Stored data entries
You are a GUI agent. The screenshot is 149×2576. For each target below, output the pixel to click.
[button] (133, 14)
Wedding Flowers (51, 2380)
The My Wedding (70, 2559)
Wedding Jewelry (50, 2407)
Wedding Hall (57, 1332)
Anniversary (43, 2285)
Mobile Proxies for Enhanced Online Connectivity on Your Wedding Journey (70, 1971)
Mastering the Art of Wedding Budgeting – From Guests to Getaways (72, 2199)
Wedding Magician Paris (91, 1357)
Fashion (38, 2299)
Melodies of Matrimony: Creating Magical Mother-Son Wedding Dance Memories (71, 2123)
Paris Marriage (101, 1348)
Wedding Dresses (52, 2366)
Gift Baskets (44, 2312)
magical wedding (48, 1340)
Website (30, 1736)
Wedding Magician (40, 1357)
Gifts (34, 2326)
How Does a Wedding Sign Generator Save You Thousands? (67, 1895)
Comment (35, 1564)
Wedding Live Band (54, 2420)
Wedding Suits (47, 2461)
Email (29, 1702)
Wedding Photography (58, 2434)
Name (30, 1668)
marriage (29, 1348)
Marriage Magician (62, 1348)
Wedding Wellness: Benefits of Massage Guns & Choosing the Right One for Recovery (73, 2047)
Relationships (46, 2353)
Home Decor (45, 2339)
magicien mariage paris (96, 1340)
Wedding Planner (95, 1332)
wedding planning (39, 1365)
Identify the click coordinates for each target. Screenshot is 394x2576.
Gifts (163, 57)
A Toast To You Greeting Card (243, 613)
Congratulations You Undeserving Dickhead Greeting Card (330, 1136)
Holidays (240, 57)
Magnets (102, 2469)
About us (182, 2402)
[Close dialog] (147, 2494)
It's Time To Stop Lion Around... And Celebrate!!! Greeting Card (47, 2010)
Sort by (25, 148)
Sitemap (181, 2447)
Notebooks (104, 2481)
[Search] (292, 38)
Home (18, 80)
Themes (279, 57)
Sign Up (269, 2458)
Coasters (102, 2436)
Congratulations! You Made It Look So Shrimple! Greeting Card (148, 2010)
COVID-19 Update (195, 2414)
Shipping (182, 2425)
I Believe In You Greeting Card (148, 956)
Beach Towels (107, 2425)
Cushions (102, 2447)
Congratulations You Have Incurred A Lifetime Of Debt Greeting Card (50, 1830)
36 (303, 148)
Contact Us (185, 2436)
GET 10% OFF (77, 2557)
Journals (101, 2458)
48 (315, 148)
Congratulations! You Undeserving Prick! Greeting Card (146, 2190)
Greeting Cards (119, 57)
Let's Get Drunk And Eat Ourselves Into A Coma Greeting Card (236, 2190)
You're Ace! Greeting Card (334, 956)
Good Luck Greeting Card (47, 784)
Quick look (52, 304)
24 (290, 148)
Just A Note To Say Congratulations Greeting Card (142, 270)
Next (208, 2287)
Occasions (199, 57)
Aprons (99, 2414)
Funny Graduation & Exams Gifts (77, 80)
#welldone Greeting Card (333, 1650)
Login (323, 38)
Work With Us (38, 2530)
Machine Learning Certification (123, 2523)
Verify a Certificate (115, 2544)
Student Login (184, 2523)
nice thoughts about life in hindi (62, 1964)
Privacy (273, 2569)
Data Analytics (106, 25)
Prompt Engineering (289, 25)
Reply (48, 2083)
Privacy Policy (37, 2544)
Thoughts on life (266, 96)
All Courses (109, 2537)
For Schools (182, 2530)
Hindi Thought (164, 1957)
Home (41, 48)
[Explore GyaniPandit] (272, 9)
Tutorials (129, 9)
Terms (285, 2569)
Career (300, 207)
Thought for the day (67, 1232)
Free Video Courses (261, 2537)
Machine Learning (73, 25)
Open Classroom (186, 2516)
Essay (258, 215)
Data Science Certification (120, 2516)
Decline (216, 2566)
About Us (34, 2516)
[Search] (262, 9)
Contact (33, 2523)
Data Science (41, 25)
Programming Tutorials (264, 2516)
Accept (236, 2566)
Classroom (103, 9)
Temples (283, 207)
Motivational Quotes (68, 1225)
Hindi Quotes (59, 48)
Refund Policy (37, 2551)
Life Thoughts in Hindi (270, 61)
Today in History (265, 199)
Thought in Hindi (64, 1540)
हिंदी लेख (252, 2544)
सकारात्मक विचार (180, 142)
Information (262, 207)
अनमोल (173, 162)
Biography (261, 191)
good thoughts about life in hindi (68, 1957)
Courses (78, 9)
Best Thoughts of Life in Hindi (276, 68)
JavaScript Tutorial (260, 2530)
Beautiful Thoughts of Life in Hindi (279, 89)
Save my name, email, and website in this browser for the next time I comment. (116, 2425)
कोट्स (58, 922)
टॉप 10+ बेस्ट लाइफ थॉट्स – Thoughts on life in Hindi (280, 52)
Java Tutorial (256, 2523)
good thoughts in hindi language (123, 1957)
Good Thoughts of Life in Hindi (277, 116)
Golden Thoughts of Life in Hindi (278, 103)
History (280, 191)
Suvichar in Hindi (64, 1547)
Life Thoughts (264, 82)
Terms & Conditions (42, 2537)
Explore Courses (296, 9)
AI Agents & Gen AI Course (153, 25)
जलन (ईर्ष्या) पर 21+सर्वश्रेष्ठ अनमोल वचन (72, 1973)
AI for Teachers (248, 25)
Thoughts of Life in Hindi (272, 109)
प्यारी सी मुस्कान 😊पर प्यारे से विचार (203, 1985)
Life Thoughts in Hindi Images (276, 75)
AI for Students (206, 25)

What is required: Exactly the lines from the one with "Terms & Conditions (42, 2537)" through the final line of the entries are to be returned, both ends included.

Result of this task:
Terms & Conditions (42, 2537)
Explore Courses (296, 9)
AI Agents & Gen AI Course (153, 25)
जलन (ईर्ष्या) पर 21+सर्वश्रेष्ठ अनमोल वचन (72, 1973)
AI for Teachers (248, 25)
Thoughts of Life in Hindi (272, 109)
प्यारी सी मुस्कान 😊पर प्यारे से विचार (203, 1985)
Life Thoughts in Hindi Images (276, 75)
AI for Students (206, 25)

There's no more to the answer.